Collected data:
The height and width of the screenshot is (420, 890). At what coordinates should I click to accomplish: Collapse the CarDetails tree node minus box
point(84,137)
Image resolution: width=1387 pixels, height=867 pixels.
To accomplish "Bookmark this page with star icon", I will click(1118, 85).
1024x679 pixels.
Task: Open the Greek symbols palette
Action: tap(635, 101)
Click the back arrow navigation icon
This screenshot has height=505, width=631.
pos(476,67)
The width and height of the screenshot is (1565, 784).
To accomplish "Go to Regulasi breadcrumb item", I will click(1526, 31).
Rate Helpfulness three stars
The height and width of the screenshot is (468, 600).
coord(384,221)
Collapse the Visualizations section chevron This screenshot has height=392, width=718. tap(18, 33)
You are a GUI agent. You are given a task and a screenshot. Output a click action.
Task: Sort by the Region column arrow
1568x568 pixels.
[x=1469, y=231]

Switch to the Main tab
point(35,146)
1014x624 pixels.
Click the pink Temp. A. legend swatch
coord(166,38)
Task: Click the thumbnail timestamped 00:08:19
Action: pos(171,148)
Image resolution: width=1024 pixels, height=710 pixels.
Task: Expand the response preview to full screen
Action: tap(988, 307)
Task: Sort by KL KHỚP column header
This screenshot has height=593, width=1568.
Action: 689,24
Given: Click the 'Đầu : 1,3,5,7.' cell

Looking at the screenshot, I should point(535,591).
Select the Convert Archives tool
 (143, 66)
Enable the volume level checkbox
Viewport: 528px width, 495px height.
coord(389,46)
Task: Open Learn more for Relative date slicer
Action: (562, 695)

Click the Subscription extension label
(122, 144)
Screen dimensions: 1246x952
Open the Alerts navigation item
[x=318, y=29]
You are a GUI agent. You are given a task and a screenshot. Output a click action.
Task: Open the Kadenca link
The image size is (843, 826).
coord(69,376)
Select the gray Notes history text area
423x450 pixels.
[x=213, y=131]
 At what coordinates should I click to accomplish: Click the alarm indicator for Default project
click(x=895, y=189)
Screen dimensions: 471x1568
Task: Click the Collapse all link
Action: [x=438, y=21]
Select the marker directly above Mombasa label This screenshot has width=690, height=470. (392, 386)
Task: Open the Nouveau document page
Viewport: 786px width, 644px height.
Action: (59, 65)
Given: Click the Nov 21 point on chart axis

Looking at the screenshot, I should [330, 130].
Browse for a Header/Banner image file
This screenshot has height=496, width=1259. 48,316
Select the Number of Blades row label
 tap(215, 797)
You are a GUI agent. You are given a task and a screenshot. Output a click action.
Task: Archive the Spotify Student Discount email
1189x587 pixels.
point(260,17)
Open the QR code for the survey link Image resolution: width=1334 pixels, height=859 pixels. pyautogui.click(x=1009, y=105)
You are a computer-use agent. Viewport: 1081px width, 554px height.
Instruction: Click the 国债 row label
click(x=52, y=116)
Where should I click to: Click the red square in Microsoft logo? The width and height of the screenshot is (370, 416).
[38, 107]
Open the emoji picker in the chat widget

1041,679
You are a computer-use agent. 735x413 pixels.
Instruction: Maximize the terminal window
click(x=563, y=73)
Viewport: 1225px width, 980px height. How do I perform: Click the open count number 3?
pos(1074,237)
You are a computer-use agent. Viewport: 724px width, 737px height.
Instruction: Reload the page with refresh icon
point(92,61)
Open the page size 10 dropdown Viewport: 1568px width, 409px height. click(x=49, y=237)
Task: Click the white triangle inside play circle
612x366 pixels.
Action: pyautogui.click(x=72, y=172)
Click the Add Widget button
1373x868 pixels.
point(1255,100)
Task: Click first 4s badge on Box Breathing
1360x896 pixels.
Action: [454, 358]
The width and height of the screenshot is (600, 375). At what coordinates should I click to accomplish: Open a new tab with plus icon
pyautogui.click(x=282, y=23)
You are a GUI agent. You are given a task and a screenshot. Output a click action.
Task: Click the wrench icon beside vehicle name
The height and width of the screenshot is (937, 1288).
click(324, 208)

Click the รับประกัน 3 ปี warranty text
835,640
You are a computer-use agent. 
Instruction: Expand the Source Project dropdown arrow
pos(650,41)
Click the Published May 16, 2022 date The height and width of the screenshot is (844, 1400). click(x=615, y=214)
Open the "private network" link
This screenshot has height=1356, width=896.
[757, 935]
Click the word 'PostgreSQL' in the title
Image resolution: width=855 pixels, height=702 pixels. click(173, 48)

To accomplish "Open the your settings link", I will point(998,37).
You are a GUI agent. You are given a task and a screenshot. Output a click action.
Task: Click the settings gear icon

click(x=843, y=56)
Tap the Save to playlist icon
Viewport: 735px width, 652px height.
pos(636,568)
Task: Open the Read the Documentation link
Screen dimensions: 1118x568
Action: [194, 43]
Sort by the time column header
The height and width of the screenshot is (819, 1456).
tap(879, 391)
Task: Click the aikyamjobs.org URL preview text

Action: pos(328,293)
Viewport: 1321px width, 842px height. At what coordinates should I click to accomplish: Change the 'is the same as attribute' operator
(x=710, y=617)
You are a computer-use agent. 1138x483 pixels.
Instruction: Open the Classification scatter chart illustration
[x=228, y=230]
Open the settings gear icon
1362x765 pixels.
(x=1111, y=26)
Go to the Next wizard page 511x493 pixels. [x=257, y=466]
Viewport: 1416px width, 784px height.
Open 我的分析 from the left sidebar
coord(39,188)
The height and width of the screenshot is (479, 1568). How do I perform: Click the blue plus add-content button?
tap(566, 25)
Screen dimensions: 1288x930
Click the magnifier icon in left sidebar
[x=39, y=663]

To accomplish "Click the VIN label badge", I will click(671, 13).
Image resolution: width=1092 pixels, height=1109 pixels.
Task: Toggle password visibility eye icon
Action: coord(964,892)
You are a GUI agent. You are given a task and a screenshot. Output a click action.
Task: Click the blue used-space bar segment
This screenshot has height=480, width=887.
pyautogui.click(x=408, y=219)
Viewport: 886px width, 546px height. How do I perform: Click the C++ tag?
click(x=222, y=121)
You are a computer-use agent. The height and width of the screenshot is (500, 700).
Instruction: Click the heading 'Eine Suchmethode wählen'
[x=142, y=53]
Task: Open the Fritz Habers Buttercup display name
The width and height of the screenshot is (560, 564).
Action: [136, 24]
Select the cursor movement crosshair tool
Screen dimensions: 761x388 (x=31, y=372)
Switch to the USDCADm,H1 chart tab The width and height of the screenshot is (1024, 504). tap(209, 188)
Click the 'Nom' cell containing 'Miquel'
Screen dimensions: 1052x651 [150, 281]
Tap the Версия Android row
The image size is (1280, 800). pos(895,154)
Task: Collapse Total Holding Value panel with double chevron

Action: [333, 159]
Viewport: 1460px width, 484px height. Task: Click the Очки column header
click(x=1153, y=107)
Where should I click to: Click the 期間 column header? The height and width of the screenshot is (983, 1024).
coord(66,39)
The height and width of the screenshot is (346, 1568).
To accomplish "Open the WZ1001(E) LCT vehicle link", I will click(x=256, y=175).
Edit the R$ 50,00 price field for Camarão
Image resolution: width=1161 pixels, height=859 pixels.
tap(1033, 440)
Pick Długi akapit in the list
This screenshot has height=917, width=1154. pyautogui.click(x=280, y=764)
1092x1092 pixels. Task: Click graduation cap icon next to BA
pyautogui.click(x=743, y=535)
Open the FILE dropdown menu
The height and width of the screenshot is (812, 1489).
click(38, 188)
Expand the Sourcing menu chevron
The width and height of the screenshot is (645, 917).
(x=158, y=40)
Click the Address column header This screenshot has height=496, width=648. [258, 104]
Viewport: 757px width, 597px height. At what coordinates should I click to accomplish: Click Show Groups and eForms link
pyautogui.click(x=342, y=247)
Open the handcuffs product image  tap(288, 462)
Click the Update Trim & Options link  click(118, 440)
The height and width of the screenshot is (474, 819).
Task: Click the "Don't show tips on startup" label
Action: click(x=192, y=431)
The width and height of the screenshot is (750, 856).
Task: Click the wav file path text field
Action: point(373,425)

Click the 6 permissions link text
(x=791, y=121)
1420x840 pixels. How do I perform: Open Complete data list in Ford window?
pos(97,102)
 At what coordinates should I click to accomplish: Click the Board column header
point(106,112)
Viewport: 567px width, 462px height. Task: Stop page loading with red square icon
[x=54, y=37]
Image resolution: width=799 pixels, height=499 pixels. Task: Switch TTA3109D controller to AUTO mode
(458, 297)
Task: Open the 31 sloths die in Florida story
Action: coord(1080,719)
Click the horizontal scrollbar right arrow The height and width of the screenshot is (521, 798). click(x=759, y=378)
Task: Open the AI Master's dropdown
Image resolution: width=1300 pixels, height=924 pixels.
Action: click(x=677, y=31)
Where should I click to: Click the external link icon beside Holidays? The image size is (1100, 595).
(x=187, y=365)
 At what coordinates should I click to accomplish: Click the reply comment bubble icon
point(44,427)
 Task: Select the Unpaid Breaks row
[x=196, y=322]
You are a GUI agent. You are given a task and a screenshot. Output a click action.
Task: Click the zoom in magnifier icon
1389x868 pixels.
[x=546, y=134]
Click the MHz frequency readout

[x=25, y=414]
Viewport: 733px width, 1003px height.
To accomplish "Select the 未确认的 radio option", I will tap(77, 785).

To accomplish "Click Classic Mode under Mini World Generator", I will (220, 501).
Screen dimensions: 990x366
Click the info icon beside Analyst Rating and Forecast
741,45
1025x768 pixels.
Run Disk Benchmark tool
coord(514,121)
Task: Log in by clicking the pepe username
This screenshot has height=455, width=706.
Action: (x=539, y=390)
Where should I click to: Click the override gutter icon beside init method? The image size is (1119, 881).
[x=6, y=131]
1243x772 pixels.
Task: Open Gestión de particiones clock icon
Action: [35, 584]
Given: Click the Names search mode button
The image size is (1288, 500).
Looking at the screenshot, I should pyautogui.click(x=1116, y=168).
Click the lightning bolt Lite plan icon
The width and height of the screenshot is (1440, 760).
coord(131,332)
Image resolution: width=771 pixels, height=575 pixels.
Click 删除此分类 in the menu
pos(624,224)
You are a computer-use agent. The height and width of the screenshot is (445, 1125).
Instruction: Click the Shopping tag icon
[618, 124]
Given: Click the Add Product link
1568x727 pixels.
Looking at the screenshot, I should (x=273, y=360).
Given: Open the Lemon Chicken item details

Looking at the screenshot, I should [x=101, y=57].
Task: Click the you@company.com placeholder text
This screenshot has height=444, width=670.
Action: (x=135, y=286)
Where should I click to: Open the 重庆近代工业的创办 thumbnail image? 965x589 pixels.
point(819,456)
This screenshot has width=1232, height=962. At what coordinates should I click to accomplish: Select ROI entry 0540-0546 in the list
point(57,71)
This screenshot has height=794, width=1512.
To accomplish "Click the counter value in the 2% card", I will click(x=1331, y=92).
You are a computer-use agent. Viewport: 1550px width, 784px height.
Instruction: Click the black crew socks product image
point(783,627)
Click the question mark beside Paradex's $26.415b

Problem requirements: Reply with the number of lines in the preceding entries that contain "Sort", and no other words.

The answer: 3